Output the lines between the one containing "The width and height of the screenshot is (650, 509)." and the one containing "click(x=43, y=68)", inclusive, reproducing each exactly.

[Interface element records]
::::::::::

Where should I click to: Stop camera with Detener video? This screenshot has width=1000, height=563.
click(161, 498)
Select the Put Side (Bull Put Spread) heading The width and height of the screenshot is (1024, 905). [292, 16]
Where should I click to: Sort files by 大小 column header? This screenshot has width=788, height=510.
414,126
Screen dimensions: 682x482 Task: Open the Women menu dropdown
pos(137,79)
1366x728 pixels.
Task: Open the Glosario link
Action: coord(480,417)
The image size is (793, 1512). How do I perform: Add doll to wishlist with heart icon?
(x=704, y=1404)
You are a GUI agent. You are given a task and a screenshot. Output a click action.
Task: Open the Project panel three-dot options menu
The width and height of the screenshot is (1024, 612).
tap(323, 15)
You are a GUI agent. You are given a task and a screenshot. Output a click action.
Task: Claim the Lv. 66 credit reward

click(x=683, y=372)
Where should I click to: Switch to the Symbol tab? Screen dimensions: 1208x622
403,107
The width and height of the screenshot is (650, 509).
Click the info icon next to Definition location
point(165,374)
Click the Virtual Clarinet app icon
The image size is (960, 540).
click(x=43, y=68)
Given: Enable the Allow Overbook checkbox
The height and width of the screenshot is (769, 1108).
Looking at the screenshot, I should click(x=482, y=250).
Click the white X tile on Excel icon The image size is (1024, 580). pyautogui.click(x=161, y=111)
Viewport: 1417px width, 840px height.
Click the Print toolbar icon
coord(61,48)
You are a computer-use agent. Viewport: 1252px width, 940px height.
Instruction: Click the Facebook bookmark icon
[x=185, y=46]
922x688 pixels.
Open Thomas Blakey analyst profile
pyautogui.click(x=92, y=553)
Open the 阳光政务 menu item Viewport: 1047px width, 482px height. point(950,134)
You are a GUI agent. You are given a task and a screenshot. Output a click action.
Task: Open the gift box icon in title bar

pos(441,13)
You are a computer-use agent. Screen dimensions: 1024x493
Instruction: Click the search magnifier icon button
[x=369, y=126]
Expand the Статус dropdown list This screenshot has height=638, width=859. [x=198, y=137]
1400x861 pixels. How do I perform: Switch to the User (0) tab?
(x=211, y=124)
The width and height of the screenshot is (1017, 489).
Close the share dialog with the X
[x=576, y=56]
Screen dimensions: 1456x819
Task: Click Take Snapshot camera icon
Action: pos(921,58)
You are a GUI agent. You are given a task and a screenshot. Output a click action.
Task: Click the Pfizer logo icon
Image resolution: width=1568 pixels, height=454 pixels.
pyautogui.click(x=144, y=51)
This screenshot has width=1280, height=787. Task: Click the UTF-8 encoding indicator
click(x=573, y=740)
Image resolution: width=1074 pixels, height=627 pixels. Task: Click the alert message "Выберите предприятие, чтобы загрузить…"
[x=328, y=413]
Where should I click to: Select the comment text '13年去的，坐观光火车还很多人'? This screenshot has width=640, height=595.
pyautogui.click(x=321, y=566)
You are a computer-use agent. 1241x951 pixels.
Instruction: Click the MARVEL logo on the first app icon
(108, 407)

::::::::::

## WORKED SOLUTION
The width and height of the screenshot is (650, 509).
Click the info icon next to Definition location
point(165,374)
Click the Virtual Clarinet app icon
The image size is (960, 540).
click(x=43, y=68)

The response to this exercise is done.